Confinamiento y la importancia de mantener los horarios.




(Dr. Alfonso C. Gálvez Martín. Hospital Vithas Granada. Gastrum)


Confinamieto y hábitos saludables gastrum
En estos momentos que vivimos de permanencia obligada en nuestras casas, se puede prestar a que cambiemos nuestros horarios habituales y eso nos puede llevar a trastornos fisiológicos y nuestro organismo sufrir e incluso ocasionarnos una enfermedad. 


Tenemos un reloj interno que controla nuestra fisiología y que llamamos CRONOBIOLOGIA, ciencia que trata sobre la fisiología humana y su relación con los ritmos biológicos del individuo o ciencia que relaciona nuestra fisiología según la hora del día.


Nuestros ritmos biológicos, sincronizados por este reloj, que no somos conscientes de que existen, están armonizados por la luz, y se anticipan a nuestras acciones, cuando las mismas situaciones se repiten día a día, como por ejemplo puede ser los jugos digestivos a la hora de comer o el sueño cuando llega el final del día influido por el cansancio.

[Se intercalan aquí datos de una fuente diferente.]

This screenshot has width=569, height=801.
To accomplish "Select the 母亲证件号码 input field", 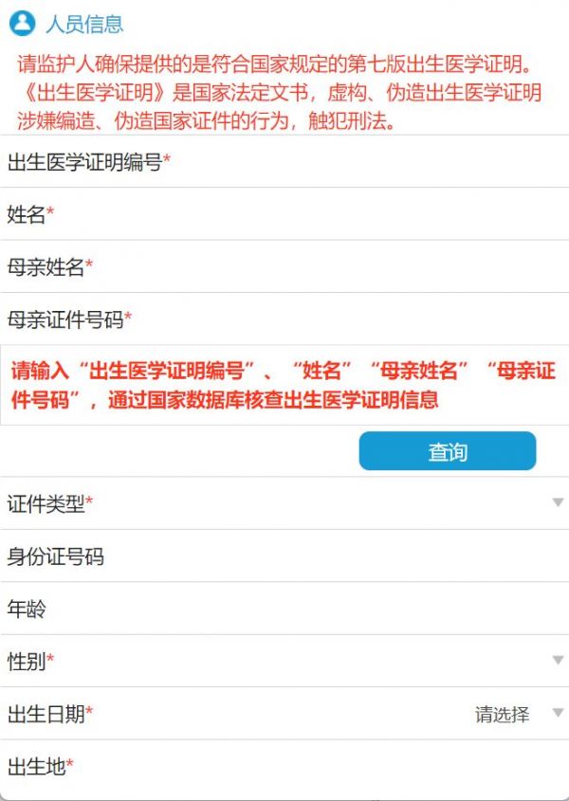I will [x=285, y=319].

Hay estudios en humanos que demuestran que cuando la comida del mediodía o de la cena son más tarde, se asocia con mayor grado de obesidad y también con más dificultad para perder, ya que afectan a la movilización o acumulo de grasa en el tejido adiposo.


Por otro lado, la reducción del tiempo de sueño, la falta de luz natural y el aumento a la exposición a la luz artificial durante la noche, es un factor que actúa sobre el cerebro e induce a una mala percepción de los ritmos biológicos, provocando alteraciones en nuestro organismo como obesidad, diabetes, enfermedad cardiovascular, problemas digestivos, psicológicos y propiamente alteraciones del sueño.


Pero sin entrar en tecnicismos, para no tener que hablar sobre sustancias como la melatonina, la insulina, el cortisol, serotonina, etc., que mucho tienen que ver con todos estos ritmos de los que estamos hablando, daremos unas simples recomendaciones sobre lo que hay que tener en cuenta, para que nuestra cronobiología funcione como un reloj:



  • Comer antes de las 3 de la tarde, cenar 2 horas antes de ir a la cama, mantener y evitar comer en horas de la noche.

  • Incorporar una rutina diaria de actividad física, evitando que esta sea 2-3 horas antes de ir a la cama.


  • Si tienes trabajo en casa: crear un buen ambiente, organizar tu trabajo creando rutinas, planificar y estructurar tu día, tener todos los recursos y herramientas suficientes que necesitas y tomarte pequeños descansos.
     
  • Mantener un estilo de vida sana, con horarios marcados, que se repitan a lo largo de todos los días.
 
Dormir 7-8 horas durante la noche y estar activo durante el día, yendo a la cama temprano y levantándose temprano, dormir siestas de corta duración (20 minutos).